The Rev. David Wilson, OIMC Conference Superintendent will lead the group from Oklahoma and invites other United Methodists to join them. He says participating in the march reflects the denomination’s commitment to social justice issues. OIMC supported Native leaders on the Standing Rock Sioux reservation when fighting against the Dakota Access pipeline in 2016. Last year, pastors from OIMC held a vigil praying for immigrant children outside of the Brownsville, Texas detention center. OIMC has also consistently taken a stand against the use of derogatory mascots.

“I am excited that young adults will be present for the March to continue to be a voice for OIMC and The United Methodist Church to show our support for indigenous peoples around the world,” said Wilson.

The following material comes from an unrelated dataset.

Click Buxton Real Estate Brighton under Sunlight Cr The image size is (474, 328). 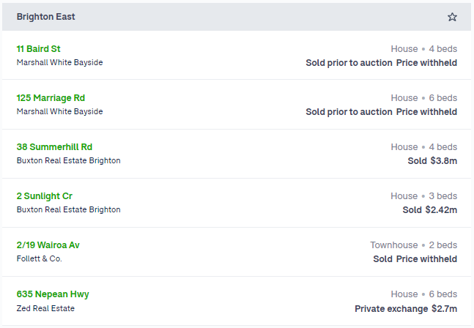pos(68,209)
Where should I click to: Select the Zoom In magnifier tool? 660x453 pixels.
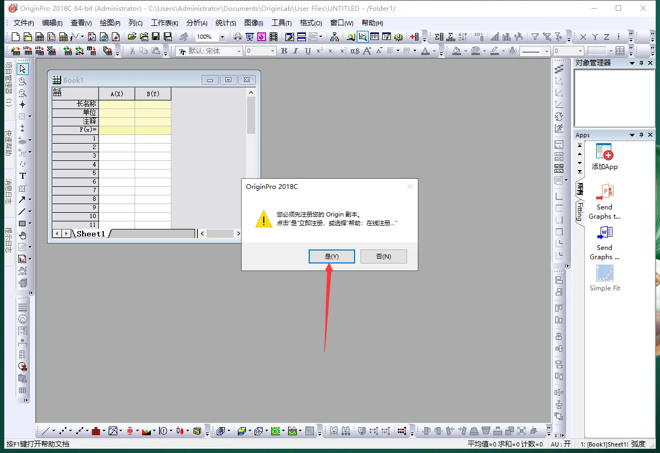[x=23, y=81]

United Methodists and friends are invited to gather at the General Board of Church and Society building, 100 Maryland Avenue, N.E., in Washington, D.C. at 7:00 a.m. on Jan. 18.  The main demonstration is set to take place starting at the Bureau of Indian Affairs on 1849 C Street NW, Washington, D.C. at 8 a.m. local time.

Throughout the world, indigenous people face challenges in regard to missing and murdered Indigenous women, border control, police brutality, and protecting Indigenous lands. More than 5,000 people are expected to march including groups from Australia, Guatemala, Papua New Guinea, Canada and various Tribal Nations from the United States.